Numbers Continue Rising Six Years after Security Council Adopted Resolution 2474 (2019) on Missing Persons in Armed Conflict, Speakers Warn, Urging Action to Implement Text

As the Security Council met today to consider the issue of persons reported missing in armed conflict, speakers — including a woman whose father was abducted during the Korean War and a father whose son’s remains have yet to be returned from the one in Gaza — illustrated that the number of such persons has only continued to increase since the adoption of a resolution on this matter almost six years ago.

“In 2024 alone, the ICRC [International Committee of the Red Cross] registered 56,000 new cases of missing persons,” said Khaled Khiari, Assistant Secretary-General for the Middle East, Asia and the Pacific in the Departments of Political and Peacebuilding Affairs and Peace Operations. International humanitarian law, he said, prohibits forced disappearance and requires parties to conflict to take all feasible measures to account for those reported missing, while also enshrining their families’ right to information about their fate.

Nevertheless, he stated that ongoing hostilities between Israel and Palestinian armed groups “continue to generate grave concerns” under resolution 2474 (2019).  While welcoming the recent release of Edan Alexander as a “source of hope”, he pointed out that an estimated 58 Israeli hostages — 35 of them presumed dead — remain unaccounted for in Gaza.  “Meanwhile, thousands of Palestinians — including children — also remain missing,” he said, adding that Israel continues to withhold the remains of deceased Palestinians, hindering families’ access to information and closure.

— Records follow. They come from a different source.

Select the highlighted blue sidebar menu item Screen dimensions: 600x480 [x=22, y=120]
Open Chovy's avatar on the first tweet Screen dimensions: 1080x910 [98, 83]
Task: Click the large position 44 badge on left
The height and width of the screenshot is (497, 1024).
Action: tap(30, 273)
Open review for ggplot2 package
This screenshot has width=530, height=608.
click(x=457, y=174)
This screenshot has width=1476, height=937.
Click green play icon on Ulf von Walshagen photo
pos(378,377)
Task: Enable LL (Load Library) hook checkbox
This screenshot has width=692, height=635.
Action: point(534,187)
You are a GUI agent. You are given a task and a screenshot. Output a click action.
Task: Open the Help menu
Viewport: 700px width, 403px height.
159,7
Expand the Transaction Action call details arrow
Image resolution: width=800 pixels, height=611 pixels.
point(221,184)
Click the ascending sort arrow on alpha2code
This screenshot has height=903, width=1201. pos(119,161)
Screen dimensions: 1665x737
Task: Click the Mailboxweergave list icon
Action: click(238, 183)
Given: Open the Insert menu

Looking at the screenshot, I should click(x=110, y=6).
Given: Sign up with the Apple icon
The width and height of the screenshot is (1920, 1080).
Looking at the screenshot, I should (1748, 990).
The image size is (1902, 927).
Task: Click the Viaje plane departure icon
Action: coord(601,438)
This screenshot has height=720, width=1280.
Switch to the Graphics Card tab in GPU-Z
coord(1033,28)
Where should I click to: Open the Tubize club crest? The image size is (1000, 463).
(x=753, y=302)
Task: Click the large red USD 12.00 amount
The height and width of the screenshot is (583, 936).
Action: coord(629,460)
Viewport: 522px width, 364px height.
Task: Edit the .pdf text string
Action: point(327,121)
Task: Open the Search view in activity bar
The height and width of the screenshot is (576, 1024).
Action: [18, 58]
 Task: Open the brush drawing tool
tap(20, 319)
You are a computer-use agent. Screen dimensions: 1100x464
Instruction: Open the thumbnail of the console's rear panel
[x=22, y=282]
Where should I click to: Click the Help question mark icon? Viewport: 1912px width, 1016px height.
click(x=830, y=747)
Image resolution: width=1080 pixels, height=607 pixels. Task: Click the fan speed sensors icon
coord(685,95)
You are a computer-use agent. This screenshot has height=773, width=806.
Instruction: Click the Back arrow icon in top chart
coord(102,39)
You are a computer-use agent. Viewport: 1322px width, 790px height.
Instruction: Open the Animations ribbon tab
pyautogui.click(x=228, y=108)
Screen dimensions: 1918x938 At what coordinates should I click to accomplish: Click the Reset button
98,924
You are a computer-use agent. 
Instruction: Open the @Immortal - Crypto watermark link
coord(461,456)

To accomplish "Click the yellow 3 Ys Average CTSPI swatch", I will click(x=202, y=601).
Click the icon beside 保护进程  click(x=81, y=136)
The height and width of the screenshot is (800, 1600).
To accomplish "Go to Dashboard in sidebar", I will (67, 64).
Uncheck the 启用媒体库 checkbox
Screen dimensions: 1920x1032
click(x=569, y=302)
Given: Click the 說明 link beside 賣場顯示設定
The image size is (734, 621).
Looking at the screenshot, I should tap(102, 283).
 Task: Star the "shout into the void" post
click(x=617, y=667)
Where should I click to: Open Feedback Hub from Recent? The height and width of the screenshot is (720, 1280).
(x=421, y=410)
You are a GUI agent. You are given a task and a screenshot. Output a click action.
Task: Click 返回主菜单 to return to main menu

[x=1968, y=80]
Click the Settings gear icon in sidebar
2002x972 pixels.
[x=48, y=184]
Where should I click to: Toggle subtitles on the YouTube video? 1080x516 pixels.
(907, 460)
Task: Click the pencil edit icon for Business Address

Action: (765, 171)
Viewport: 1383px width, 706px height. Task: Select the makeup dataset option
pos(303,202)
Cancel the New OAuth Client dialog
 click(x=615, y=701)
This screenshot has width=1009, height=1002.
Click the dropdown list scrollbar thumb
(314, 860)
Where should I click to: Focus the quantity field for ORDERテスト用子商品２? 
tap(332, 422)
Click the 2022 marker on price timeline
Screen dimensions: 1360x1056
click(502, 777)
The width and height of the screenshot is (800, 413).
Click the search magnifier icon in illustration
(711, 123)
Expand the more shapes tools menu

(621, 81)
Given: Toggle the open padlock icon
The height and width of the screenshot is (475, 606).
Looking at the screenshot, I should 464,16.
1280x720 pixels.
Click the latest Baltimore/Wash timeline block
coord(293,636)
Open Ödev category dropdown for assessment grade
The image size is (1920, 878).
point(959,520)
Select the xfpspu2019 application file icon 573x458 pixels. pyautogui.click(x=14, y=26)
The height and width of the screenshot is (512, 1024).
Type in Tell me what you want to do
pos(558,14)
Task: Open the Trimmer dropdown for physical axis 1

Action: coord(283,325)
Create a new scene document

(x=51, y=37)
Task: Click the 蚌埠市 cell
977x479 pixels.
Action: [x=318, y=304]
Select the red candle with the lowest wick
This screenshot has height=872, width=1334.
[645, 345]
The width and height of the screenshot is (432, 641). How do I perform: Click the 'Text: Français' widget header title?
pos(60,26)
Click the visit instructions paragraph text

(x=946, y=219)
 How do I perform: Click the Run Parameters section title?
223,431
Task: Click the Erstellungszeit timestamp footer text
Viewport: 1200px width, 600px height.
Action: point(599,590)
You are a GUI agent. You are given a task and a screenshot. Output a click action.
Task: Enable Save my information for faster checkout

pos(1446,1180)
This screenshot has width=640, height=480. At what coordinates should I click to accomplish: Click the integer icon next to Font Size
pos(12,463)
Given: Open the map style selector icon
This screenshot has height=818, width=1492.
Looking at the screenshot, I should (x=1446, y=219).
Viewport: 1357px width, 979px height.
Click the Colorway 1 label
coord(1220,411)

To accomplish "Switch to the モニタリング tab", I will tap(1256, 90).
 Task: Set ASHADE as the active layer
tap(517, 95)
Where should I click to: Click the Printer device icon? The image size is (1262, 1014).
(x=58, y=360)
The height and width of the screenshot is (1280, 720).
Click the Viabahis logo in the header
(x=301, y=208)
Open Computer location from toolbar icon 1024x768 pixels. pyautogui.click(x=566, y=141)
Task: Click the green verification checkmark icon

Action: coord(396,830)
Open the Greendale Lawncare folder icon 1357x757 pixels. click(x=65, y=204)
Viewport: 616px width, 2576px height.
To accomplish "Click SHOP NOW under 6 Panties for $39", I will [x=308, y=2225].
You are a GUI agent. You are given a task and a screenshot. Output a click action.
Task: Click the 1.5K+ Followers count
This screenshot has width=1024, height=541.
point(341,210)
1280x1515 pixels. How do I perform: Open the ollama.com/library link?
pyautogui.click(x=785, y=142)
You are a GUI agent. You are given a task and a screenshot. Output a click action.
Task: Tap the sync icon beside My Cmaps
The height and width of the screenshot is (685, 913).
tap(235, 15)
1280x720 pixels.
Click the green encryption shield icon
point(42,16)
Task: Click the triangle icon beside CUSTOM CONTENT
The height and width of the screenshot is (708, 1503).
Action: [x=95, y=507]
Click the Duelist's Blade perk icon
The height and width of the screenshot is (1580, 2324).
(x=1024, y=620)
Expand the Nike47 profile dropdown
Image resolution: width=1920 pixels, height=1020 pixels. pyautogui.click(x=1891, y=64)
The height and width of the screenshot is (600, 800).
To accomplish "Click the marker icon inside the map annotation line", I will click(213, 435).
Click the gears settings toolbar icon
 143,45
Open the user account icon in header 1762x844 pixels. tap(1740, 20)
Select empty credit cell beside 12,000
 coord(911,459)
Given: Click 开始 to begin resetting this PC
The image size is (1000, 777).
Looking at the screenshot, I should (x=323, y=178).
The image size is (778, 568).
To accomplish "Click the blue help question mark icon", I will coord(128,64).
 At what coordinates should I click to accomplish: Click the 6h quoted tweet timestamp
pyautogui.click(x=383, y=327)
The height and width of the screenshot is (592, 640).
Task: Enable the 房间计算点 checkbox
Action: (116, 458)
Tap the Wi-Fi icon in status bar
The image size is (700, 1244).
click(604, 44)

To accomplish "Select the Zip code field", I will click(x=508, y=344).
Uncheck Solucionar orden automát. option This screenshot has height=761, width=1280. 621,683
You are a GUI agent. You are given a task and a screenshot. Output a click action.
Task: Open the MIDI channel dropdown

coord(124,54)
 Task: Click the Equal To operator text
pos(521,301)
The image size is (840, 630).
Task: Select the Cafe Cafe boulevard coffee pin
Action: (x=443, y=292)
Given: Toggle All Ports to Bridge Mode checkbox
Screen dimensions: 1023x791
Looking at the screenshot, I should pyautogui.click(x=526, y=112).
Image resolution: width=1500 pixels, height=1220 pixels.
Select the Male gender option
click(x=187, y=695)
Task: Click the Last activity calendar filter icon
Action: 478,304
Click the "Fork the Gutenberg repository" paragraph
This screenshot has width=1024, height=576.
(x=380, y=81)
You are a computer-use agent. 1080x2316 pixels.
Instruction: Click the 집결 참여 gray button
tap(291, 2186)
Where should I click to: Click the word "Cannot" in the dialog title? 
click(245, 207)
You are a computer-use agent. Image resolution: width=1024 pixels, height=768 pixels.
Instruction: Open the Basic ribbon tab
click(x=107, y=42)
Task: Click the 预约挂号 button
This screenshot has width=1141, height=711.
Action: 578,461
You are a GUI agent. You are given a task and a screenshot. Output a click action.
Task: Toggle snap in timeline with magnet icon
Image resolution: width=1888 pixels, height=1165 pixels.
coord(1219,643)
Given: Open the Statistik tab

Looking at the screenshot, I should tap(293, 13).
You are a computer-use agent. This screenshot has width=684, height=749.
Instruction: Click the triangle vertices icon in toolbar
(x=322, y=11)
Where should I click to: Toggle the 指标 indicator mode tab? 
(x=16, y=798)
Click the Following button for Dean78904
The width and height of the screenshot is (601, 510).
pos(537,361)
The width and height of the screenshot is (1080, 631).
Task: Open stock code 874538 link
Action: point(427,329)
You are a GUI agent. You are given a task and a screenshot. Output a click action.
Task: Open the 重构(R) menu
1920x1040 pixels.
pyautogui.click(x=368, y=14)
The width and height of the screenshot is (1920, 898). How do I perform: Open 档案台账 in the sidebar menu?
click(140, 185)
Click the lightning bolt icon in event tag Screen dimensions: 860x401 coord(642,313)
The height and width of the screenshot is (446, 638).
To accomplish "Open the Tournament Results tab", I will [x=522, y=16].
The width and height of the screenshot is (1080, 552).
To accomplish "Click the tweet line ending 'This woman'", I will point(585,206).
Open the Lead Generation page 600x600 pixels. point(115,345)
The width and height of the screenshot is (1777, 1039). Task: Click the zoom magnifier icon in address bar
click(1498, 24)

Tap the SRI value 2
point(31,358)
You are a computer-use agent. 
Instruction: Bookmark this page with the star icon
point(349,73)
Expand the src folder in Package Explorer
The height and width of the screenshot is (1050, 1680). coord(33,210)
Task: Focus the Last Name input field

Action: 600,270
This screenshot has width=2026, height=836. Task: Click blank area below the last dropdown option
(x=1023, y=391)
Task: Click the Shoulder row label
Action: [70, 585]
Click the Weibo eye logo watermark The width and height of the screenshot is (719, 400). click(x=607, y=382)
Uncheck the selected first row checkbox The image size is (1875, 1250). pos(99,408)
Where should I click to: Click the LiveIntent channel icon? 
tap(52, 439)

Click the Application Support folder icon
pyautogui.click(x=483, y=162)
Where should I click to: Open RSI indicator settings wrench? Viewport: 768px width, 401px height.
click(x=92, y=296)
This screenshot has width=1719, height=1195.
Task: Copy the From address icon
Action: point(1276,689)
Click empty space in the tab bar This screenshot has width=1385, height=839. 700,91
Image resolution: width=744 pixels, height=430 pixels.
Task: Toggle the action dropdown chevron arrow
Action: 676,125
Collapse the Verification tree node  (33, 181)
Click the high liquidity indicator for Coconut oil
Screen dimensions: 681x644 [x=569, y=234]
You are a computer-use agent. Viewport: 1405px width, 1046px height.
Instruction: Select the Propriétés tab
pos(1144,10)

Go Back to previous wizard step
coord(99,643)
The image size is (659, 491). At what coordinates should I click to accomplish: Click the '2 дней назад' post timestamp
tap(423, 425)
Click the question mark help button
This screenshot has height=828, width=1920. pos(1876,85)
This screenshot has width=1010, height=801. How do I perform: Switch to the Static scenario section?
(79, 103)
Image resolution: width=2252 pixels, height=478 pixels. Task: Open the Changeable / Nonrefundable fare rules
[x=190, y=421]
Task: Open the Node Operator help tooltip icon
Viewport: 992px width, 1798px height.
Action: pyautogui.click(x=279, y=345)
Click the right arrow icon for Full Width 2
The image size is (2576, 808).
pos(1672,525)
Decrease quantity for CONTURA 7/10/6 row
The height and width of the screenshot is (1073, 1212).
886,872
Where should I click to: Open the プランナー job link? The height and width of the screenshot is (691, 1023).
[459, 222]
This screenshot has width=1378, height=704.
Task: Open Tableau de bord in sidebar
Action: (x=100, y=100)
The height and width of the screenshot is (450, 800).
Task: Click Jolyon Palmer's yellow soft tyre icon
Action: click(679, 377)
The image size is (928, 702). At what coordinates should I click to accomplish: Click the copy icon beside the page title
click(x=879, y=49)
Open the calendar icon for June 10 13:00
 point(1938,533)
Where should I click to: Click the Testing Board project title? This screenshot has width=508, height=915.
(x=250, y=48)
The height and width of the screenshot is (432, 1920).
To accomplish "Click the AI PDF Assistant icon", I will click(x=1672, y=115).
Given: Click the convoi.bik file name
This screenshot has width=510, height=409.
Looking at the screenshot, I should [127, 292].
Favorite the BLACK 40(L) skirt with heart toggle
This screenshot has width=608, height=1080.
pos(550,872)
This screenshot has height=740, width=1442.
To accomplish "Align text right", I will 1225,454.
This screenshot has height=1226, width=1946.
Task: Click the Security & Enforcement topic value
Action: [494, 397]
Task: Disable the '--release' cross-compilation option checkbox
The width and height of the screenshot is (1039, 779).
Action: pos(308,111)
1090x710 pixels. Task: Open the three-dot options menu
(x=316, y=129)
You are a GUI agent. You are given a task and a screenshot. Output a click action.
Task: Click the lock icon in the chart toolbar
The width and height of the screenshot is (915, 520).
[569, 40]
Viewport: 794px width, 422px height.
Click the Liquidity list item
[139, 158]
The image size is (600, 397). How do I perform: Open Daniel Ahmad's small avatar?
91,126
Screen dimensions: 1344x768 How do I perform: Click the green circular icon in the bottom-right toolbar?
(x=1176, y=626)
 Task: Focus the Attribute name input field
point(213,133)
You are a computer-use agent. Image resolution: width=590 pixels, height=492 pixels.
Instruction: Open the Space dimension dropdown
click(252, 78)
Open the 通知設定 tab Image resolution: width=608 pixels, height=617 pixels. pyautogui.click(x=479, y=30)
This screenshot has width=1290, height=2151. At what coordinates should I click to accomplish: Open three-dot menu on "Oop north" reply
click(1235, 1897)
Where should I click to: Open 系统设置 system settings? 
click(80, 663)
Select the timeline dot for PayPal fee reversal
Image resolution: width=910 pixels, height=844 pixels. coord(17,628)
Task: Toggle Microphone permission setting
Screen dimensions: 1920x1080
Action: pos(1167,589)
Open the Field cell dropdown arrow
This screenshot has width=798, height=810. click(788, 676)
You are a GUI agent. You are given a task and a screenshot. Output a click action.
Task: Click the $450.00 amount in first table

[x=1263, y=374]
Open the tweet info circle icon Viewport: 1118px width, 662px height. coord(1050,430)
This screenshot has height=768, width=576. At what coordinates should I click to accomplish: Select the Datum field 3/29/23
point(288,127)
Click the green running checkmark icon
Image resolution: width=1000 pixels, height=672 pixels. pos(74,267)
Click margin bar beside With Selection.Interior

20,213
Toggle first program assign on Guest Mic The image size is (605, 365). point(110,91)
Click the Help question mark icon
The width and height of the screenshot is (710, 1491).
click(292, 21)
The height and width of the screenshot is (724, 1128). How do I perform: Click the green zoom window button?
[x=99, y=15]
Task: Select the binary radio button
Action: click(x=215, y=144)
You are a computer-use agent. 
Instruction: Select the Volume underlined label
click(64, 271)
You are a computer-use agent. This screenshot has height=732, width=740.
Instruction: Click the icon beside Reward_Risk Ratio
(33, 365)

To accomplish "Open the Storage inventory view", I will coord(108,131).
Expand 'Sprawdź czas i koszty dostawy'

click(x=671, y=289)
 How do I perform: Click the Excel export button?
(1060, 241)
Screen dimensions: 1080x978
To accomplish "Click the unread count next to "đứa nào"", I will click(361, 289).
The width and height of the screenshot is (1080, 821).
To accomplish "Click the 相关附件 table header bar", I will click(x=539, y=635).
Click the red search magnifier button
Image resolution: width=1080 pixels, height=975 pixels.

He also detailed the plight of Ukrainian civilians detained in areas under Russian Federation occupation and individuals missing in Myanmar; encouraged the repatriation of remains from the Korean War; and spotlighted the missing-persons crisis in Syria as a “tragically defining feature” of that conflict.  “Disappearances of loved ones create long-term trauma on families and communities,” he underscored, spotlighting the importance of respect for international law to the search for missing persons.  He concluded:  “Resolution 2474 (2019) must be fully implemented, with urgency.”

Korean War Abductees First, Largest Case of Enforced Disappearance

Next, Sung Eui Lee, Chief Director of the Korean War Abductees’ Family Union, said that she has been waiting for 75 years “for my father to come back”.  Her father, who was a 42-year-old attorney at the time, was taken to the Democratic People’s Republic of Korea during the Korean War.  She was only 18 months old at the time, “having no memory of him”.  Yet, despite the “clear evidence”, the Democratic People’s Republic of Korea never admitted to the “abduction crime”, she said.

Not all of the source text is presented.